The large, less obvious costs of phishing attacks on organisations - report
Cybersecurity and compliance company Proofpoint and the Ponemon Institute, an IT security research organisation, have released the results of a new study on the cost of phishing.
The report finds the cost of phishing attacks has almost quadrupled over the past six years, with large U.S. companies losing an average of $14.8 million annually (or $1,500 per employee), up from $3.8 million in 2015.
The study, which surveyed nearly 600 IT and IT security practitioners, found the most expensive threats to businesses include BEC and ransomware attacks. It also found the costs extend far beyond the funds transferred to attackers.
"When people learn an organisation paid millions to resolve a ransomware issue, they assume that fixing it cost the company only the ransom," says Ponemon Institute chairman and founder, Larry Ponemon.
"We found that ransoms alone account for less than 20% of the cost of a ransomware attack. Because phishing attacks increase the likelihood of data breaches and business disruption, most of the costs incurred by companies come from lost productivity and remediation of the issue rather than the actual ransom paid to the attackers.
Credential compromise (credential theft) typically precedes attacks like BEC and ransomware, often in the form of an employee being "phished" into giving up their login credentials. According to the Anti-Phishing Working Group (APWG), phishing is a crime employing both social engineering and technical subterfuge to steal personal identity data and financial account credentials.
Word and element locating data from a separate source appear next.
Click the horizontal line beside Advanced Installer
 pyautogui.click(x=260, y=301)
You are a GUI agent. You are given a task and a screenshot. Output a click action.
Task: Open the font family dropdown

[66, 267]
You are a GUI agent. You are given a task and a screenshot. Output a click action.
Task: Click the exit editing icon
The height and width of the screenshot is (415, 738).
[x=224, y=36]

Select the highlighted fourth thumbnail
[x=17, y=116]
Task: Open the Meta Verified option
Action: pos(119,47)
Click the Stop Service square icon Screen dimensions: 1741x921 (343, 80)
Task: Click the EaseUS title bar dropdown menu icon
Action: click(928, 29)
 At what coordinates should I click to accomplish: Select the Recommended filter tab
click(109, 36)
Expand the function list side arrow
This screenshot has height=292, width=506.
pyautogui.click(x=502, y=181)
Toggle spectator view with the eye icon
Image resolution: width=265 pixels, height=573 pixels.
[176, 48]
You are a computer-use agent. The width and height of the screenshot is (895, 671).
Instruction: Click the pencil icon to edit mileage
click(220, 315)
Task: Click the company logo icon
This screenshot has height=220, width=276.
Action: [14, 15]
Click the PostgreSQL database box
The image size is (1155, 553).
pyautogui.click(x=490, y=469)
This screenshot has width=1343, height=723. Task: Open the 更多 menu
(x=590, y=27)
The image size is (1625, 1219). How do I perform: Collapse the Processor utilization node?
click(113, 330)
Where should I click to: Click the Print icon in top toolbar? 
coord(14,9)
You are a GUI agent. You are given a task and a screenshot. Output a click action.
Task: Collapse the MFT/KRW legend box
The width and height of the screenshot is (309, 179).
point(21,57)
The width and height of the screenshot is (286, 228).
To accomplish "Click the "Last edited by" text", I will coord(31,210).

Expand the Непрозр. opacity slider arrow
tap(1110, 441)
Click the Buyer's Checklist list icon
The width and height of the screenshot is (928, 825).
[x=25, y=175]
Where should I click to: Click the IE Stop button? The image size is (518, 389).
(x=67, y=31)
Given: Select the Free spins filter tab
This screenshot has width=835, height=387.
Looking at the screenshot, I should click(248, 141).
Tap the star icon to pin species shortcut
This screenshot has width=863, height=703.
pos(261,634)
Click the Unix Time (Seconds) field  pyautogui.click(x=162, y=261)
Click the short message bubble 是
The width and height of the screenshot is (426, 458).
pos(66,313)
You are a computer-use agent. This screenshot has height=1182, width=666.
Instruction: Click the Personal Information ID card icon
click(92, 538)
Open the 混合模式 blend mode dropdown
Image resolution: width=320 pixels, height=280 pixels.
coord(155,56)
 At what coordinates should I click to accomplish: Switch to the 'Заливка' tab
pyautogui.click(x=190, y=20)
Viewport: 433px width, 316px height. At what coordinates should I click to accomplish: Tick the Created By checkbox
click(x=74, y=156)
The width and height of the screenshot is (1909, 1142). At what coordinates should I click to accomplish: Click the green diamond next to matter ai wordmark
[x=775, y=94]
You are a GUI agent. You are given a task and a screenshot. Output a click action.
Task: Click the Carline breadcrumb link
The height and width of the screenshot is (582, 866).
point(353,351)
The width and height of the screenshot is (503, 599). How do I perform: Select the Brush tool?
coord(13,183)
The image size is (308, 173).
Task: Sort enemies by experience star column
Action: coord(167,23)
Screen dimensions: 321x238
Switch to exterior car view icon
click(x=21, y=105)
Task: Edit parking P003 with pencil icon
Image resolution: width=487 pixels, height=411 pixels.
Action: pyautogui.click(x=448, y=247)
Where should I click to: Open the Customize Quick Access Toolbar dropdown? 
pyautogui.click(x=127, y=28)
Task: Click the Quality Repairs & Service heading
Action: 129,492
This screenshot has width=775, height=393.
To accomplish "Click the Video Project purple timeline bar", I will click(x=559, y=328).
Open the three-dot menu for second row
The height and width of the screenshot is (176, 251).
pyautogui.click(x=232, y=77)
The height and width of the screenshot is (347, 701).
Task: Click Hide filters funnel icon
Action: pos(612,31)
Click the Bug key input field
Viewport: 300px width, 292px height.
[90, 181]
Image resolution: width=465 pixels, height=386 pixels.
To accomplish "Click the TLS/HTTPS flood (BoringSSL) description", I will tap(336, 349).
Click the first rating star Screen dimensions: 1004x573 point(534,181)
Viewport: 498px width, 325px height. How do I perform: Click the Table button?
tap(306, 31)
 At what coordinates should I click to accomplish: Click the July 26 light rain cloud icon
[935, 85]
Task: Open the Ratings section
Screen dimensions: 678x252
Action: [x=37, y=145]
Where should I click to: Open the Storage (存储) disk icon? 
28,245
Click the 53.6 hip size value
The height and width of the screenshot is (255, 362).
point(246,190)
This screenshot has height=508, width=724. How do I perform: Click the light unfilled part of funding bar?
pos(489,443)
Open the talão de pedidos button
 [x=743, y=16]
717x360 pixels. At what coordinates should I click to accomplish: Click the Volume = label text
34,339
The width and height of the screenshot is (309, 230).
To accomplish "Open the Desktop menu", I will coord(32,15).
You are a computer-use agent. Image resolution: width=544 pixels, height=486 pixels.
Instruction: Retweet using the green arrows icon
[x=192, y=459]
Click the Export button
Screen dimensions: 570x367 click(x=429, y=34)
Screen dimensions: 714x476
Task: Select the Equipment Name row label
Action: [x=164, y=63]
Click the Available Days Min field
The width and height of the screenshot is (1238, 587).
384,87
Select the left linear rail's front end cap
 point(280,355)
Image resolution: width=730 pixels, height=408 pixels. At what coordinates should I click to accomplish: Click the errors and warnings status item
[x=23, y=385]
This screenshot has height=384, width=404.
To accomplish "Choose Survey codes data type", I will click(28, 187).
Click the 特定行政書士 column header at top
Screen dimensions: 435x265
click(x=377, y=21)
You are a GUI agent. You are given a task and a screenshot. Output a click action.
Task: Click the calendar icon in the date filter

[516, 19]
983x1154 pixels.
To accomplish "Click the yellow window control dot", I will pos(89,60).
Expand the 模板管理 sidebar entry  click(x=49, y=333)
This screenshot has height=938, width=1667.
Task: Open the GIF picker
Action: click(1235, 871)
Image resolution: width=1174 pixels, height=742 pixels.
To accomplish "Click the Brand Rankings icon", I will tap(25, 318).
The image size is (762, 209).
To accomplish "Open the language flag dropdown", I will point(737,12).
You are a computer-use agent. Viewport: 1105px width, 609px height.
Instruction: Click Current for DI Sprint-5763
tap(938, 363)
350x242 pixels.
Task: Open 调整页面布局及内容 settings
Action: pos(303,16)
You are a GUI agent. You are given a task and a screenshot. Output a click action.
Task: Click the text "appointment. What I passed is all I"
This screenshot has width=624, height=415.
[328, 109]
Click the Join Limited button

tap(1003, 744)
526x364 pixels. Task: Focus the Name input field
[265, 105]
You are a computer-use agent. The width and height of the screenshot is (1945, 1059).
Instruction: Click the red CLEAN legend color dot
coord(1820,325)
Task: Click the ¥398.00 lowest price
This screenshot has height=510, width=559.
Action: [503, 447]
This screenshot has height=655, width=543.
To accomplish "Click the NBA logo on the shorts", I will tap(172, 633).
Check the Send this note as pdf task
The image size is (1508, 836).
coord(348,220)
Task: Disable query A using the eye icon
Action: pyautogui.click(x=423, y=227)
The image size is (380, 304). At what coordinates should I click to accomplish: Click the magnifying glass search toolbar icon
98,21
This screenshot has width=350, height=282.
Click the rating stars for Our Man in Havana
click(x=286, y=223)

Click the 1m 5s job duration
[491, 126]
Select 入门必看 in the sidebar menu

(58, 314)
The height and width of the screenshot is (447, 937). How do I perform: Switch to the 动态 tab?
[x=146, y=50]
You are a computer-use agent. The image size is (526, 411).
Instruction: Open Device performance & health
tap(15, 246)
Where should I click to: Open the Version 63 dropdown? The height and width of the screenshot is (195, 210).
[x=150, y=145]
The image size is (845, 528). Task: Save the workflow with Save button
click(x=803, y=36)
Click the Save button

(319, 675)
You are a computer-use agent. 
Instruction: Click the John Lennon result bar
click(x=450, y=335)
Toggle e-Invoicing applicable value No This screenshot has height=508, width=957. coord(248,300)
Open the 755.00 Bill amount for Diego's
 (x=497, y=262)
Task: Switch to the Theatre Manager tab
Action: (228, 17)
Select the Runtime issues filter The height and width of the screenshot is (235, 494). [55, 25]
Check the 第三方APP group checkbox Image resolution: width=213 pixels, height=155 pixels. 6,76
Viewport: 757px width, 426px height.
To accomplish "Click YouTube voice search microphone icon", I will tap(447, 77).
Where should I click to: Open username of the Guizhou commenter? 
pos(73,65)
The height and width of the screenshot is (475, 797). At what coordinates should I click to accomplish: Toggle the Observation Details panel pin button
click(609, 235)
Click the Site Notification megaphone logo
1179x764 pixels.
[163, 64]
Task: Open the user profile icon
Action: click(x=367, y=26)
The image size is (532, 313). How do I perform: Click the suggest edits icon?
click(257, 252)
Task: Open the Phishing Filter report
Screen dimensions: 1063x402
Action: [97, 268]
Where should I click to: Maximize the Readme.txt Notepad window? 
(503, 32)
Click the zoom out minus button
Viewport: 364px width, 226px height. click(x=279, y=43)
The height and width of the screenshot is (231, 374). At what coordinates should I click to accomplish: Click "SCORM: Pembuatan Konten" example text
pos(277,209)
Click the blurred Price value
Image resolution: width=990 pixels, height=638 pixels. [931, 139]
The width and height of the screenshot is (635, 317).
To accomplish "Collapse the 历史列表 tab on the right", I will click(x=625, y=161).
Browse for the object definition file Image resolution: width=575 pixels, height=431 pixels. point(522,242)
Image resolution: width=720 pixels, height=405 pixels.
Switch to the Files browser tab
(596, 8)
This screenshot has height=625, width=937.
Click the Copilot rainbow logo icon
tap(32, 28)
The APWG estimating phishing attacks doubled in 2020 alone.
Some key findings from the report include:
- Loss of Productivity. For an average-sized U.S. corporation, this translates to 63,343 wasted hours every year. Each employee wastes an average of seven hours annually due to phishing scams, an increase from four hours in 2015.
- Business Email Compromise. This costs nearly $6 million annually for a large organisation. Of that, illicit payments made annually to BEC attackers are $1.17 million.
- Ransomware annually costs large organisations $5.66 million. Of that, $790,000 accounts for the paid ransoms.
- Security Awareness Training reduces phishing expenses by more than 50% on average.
- Costs for resolving malware infections have more than doubled since 2015. The average total cost to resolve a malware attack is $807,506 in 2021, an increase of $338,098 in 2015.
- Credential compromise costs have increased dramatically since 2015. As a result, organisations are spending more to respond to these attacks. The average price to contain phishing-based credential compromises increased from $381,920 in 2015 to $692,531 in 2021. Organisations experienced an average of 5.3 compromises over 12 months.
Proofpoint says business leaders should pay attention to probable maximum loss scenarios. For instance, BEC attacks could incur losses from business disruptions of up to $157 million if organisations aren't prepared. Malware resulting in data exfiltration could cost businesses up to $137 million.
"Because threat actors now target employees instead of networks, credential compromise has exploded in recent years, leaving the door wide-open for much more devastating attacks like BEC and ransomware," says Proofpoint executive VP of cybersecurity strategy, Ryan Kalember.
"Until organisations deploy a people-centric approach to cybersecurity including security awareness training and integrated threat protection to stop and remediate threats, phishing attacks will continue.